■ **Document segment**
Thai Chicken Thigh Bake image

Super moist and super easy Thai-inspired sweet and spicy chicken. The secret is the foil wrapper!

Provided by Jacqueline

Categories     World Cuisine Recipes     Asian

Time 1h45m

Yield 10

Number Of Ingredients 10

½ cup soy sauce
⅓ cup brown sugar
¼ cup peanut butter
3 tablespoons hoisin sauce
2 tablespoons minced fresh ginger root
2 tablespoons minced fresh garlic
2 tablespoons chile-garlic paste
1 tablespoon cornstarch
10 boneless, skinless chicken thighs, cut into bite-sized cubes
¼ cup chopped fresh cilantro, or to taste

Steps:

  • Combine soy sauce, brown sugar, peanut butter, hoisin sauce, ginger, garlic, and chile paste in a resealable container. Mix well. Stir in cornstarch. Add chicken to marinade, cover, and refrigerate for at least 30 minutes.

■ **Excerpted data**
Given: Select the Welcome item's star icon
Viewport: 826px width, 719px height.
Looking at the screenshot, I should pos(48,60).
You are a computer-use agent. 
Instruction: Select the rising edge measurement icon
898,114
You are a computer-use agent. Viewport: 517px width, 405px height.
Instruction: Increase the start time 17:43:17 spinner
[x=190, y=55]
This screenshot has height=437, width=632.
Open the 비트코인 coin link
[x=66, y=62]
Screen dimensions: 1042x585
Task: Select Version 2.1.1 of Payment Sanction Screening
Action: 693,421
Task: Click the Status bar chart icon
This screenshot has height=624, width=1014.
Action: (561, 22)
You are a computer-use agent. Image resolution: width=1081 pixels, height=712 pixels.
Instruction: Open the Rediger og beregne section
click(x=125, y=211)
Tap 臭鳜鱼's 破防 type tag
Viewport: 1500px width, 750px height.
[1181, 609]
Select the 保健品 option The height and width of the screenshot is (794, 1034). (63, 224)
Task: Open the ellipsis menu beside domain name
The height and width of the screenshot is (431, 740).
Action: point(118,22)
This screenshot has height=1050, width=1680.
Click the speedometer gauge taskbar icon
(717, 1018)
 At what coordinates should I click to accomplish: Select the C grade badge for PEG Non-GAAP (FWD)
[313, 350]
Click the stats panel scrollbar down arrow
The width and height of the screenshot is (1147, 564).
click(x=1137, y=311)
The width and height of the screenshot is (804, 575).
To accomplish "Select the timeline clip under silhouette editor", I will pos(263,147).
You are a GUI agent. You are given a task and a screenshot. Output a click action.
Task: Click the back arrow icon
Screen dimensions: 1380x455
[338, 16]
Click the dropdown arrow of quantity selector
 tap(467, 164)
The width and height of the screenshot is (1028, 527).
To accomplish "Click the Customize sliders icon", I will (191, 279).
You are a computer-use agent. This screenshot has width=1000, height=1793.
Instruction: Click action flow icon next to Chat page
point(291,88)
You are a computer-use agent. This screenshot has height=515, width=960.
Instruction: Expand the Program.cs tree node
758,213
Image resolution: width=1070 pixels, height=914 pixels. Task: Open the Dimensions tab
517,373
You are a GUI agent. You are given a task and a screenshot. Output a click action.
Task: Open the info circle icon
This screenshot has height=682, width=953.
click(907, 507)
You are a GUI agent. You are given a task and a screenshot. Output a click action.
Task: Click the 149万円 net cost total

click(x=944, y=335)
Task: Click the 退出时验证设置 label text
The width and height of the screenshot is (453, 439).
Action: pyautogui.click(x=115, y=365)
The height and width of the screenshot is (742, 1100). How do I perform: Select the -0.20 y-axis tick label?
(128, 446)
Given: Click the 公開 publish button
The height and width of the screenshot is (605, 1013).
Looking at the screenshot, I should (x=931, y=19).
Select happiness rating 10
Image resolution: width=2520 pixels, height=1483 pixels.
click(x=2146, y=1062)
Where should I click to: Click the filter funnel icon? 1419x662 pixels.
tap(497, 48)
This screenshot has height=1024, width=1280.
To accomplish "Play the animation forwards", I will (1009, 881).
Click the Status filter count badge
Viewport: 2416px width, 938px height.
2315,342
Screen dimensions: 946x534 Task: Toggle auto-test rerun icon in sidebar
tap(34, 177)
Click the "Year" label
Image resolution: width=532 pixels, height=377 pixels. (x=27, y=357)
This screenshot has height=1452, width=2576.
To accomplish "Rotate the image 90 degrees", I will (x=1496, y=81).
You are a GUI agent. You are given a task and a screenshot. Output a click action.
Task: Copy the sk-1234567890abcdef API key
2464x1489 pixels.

■ **Complete the following**
A – Please list every ingredient in the Thai chicken thigh bake recipe that is measured in cups, with its amount.
B – Reproduce the part of the Thai chicken thigh bake recipe starting at "½ cup soy sauce" and ending at "least 30 minutes.".

■ **Answers to the exercises**
A –
½ cup soy sauce
⅓ cup brown sugar
¼ cup peanut butter
¼ cup chopped fresh cilantro, or to taste

B –
½ cup soy sauce
⅓ cup brown sugar
¼ cup peanut butter
3 tablespoons hoisin sauce
2 tablespoons minced fresh ginger root
2 tablespoons minced fresh garlic
2 tablespoons chile-garlic paste
1 tablespoon cornstarch
10 boneless, skinless chicken thighs, cut into bite-sized cubes
¼ cup chopped fresh cilantro, or to taste

Steps:

  • Combine soy sauce, brown sugar, peanut butter, hoisin sauce, ginger, garlic, and chile paste in a resealable container. Mix well. Stir in cornstarch. Add chicken to marinade, cover, and refrigerate for at least 30 minutes.